Migliaia di ndocce – quelle gigantesche torce di abete bianco disposte a raggiera – accesero la notte romana davanti a circa 40.000 persone. Fu un fiume di fuoco che attraversò Via della Conciliazione per giungere fino alle finestre del Palazzo Apostolico. Giovanni Paolo II, commosso, si affacciò per benedire quello spettacolo ancestrale e pronunciò parole che restano scolpite nella memoria collettiva: “Grazie per questo magnifico spettacolo, grazie per questo Falò della Fratellanza. Le crepitanti fiaccole splendono nella notte, ricordando che Cristo è la vera Luce che rischiara le tenebre dal Mondo”.
In quel momento, Agnone e il Molise intero brillarono nel cuore della cristianità. E dietro quel miracolo c’era la silenziosa determinazione di Enrico Marinelli, che aveva saputo portare la sua terra sulle spalle, come i portatori di ndocce portano le loro torce infuocate.
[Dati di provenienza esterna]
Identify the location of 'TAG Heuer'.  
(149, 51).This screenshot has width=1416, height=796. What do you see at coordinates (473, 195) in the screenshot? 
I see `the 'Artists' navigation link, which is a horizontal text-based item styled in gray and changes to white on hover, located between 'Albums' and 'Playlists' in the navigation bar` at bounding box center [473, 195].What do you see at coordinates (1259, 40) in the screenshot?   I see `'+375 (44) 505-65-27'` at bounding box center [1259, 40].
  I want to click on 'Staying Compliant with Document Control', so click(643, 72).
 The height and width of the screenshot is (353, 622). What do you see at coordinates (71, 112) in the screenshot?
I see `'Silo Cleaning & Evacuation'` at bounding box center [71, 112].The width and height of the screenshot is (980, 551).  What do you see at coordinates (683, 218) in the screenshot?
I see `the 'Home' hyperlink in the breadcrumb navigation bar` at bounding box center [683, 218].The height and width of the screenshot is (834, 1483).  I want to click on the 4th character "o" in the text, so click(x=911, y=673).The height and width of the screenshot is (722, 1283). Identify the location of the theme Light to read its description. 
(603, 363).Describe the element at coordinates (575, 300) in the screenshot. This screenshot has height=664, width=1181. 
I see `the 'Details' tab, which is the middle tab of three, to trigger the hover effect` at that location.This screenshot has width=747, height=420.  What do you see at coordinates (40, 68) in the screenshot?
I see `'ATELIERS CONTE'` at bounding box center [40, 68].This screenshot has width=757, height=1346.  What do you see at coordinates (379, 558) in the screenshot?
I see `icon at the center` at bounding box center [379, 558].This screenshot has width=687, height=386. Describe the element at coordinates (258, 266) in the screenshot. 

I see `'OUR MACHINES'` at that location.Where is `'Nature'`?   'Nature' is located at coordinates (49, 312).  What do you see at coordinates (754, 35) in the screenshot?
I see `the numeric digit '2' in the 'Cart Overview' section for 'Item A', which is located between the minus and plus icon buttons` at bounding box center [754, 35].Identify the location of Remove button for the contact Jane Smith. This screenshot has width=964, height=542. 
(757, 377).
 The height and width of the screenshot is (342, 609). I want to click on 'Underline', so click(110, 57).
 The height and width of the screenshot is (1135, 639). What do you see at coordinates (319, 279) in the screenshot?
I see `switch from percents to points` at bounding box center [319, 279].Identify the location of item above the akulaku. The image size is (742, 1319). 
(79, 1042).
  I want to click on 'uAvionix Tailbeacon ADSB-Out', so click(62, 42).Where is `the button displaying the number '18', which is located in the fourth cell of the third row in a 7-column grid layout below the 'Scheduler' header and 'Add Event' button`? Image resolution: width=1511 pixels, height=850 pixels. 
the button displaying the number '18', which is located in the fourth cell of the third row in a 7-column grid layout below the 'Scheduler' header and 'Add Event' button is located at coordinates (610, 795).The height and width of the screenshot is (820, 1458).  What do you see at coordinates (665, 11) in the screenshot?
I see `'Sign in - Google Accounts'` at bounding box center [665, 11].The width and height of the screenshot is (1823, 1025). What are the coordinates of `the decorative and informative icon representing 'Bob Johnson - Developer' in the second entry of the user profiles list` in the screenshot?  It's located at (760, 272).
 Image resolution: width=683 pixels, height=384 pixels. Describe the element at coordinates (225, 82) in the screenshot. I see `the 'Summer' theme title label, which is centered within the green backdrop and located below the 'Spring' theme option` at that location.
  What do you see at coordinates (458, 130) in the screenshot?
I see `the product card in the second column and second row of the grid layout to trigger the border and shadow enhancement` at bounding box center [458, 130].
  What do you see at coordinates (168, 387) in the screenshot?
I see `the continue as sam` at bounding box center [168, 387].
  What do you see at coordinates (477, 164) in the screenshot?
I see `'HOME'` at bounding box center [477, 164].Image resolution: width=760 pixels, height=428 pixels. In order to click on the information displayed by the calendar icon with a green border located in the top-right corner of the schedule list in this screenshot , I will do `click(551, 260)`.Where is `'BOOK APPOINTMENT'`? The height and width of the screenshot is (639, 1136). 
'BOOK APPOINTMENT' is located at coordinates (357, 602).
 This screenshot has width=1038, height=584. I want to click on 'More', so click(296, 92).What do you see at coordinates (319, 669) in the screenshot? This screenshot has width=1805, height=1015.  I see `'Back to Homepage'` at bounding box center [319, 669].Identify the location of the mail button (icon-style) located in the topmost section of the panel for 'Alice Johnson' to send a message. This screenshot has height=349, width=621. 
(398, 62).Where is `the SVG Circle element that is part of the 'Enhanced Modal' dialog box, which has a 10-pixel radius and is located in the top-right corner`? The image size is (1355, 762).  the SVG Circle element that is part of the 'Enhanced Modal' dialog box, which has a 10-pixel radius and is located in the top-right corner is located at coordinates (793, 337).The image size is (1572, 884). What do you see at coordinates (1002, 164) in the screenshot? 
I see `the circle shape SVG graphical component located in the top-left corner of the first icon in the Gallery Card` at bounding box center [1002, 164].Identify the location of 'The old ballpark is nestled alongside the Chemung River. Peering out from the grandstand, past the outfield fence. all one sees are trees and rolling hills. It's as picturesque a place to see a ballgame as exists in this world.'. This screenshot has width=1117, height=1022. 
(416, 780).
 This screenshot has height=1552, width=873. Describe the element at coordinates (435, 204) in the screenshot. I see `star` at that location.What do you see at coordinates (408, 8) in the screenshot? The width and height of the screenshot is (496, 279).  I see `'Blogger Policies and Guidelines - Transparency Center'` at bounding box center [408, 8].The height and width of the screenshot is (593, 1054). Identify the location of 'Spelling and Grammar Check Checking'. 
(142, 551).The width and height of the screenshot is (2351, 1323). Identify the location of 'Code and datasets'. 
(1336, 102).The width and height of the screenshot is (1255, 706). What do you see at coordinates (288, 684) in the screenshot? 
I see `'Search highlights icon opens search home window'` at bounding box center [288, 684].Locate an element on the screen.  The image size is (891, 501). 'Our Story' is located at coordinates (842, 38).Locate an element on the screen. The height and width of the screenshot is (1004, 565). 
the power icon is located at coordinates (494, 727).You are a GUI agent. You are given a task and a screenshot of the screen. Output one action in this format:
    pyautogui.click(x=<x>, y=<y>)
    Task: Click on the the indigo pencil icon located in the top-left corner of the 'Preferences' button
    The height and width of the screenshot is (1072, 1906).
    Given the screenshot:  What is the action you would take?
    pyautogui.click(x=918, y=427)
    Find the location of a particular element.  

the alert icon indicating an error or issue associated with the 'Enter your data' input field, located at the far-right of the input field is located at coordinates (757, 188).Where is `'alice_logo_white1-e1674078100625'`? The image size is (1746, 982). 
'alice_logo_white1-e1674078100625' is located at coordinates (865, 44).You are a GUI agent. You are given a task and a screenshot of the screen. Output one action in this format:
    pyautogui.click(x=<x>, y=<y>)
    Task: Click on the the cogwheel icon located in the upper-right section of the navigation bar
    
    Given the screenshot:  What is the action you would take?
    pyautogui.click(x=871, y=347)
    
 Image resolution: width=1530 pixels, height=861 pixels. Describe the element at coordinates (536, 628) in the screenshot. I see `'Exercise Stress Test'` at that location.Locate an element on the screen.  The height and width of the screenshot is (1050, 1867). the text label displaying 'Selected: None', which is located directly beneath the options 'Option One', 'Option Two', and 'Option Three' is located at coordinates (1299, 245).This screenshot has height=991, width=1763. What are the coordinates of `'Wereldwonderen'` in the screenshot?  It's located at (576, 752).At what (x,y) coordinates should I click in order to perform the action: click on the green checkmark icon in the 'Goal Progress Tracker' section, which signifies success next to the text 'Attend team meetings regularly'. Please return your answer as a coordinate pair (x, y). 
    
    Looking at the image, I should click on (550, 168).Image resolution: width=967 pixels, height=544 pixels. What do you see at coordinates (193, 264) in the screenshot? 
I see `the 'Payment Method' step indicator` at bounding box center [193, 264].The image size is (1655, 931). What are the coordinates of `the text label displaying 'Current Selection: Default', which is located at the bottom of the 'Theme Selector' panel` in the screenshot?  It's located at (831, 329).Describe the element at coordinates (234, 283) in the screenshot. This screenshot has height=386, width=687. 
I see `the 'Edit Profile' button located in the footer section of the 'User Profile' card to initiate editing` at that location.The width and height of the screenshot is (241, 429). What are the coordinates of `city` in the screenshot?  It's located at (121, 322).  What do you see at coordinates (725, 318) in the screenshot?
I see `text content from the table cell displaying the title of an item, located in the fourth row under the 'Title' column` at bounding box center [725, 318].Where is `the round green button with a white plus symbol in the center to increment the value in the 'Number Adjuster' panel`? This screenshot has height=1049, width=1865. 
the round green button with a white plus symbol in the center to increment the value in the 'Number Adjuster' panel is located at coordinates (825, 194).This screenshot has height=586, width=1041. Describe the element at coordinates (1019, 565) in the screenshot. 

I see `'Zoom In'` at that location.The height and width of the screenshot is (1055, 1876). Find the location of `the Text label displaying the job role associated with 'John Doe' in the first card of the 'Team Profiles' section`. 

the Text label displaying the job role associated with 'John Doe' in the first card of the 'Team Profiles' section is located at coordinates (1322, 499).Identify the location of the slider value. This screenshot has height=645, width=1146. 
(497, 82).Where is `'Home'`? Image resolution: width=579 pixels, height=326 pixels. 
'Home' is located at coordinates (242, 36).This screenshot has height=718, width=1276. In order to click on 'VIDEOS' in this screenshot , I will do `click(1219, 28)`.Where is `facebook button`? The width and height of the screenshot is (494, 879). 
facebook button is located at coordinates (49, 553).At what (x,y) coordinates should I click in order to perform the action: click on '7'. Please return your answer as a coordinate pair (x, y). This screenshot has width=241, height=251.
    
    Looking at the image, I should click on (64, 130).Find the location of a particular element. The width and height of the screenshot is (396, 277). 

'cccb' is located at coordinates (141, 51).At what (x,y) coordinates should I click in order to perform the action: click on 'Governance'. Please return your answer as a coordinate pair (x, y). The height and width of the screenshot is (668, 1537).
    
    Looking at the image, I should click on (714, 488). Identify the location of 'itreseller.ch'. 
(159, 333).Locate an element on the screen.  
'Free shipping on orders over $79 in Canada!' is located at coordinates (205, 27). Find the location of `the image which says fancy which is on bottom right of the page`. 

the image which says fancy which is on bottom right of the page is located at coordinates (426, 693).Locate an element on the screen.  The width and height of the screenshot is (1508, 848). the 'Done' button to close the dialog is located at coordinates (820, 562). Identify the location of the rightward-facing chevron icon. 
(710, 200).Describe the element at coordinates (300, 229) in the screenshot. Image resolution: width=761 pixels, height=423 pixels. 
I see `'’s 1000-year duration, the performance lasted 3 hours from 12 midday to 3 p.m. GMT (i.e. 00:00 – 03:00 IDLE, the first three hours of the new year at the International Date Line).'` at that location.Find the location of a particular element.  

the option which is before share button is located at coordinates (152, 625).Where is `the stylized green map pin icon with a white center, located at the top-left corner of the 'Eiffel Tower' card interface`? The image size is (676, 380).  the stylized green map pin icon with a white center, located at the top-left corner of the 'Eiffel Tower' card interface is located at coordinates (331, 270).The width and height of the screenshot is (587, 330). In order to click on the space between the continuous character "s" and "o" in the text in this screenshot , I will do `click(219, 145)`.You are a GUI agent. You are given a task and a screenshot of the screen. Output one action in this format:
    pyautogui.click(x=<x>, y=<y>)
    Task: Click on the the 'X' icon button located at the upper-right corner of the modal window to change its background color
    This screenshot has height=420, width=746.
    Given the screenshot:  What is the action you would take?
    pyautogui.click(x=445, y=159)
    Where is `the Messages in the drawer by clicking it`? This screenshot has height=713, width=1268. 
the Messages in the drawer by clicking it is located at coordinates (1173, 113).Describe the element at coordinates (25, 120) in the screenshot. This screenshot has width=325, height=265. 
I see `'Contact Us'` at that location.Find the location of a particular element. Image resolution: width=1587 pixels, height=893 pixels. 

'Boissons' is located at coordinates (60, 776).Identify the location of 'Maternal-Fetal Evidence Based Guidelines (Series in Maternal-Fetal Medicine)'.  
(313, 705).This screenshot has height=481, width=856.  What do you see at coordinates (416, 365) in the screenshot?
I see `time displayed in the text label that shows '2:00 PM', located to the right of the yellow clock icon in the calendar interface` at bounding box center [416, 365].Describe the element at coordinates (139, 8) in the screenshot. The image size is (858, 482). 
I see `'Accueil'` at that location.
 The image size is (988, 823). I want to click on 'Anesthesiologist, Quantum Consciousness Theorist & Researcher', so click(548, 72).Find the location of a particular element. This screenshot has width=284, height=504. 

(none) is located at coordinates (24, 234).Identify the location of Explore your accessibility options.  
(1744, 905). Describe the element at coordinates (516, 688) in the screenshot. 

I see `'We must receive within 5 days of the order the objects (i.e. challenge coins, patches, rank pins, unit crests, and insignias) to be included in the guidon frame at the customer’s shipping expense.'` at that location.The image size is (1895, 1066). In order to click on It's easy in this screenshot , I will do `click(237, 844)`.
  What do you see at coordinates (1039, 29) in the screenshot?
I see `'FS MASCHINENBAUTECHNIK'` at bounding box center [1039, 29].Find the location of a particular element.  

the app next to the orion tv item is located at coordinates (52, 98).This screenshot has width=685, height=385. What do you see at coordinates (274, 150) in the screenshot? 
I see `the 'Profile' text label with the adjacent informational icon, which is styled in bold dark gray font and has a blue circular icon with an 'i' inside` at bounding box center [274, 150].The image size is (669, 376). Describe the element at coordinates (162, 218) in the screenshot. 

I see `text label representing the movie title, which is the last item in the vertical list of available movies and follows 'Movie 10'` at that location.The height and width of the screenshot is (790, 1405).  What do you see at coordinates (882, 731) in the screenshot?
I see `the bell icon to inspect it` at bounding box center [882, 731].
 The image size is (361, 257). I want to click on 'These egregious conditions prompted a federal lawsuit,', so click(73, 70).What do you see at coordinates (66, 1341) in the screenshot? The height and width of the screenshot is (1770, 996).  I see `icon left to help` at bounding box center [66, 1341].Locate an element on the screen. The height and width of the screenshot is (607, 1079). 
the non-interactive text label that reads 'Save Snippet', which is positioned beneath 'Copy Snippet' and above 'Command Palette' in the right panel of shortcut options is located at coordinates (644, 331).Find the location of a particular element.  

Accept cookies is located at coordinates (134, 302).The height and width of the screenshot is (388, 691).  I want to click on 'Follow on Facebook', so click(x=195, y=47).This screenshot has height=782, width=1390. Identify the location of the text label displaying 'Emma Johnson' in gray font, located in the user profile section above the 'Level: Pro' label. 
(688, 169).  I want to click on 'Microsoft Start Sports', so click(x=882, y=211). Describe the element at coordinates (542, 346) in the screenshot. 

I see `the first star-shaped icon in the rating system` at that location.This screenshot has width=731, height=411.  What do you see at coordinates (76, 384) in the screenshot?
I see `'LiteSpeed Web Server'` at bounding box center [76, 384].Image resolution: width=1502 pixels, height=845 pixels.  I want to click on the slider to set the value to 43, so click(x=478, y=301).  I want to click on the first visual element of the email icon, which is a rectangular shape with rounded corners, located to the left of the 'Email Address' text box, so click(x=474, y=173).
Un’eredità che continua – Enrico Marinelli non fu solo un grande servitore dello Stato e della Chiesa. Fu anche un uomo profondamente radicato nella sua comunità. Consigliere comunale di Agnone, volle l’intitolazione di una piazza a Giovanni Paolo II e la creazione di un museo dedicato al “Papa venuto da lontano”. Il suo libro “Papa Wojtyla e il Generale“, pubblicato nel 2007 e tradotto anche in polacco, rimane una testimonianza preziosa di quell’amicizia unica.
Persino Papa Francesco, nel 2013, volle incontrare l’anziano prefetto, riconoscendo in lui non solo un custode fedele del suo predecessore, ma un uomo di fede autentica. In quell’occasione, Marinelli donò al pontefice argentino una piccola campana della Fonderia agnonese, perpetuando quel legame tra Agnone e il Vaticano che lui stesso aveva forgiato.
Oggi, mentre le campane di Marinelli suonano per chiamare i fedeli alla messa di commemorazione, Agnone si ferma. Non per guardare indietro con nostalgia, ma per onorare un uomo che ha saputo trasformare la fedeltà in grandezza, l’amicizia in storia.
A dieci anni dalla sua scomparsa, il dottor Enrico Marinelli continua a vivere nelle pietre della sua città, nel bronzo delle sue campane, nel crepitio delle ndocce che ogni dicembre tornano ad accendersi. E soprattutto vive nel cuore di chi ha capito che essere grandi non significa dimenticare le proprie radici, ma farle brillare fino a illuminare il mondo.
Nella chiesa di Sant’Amico, oggi, si pregherà per lui. Ma in un certo senso, sarà lui – come sempre – a vegliare su tutti noi, con quello sguardo discreto e profondo che aveva imparato camminando in montagna accanto a un santo.
La santa messa in memoria del prefetto Enrico Marinelli si terrà oggi – 17 novembre -, alle ore 16 nella chiesa di Sant’Amico, nel rione La Ripa.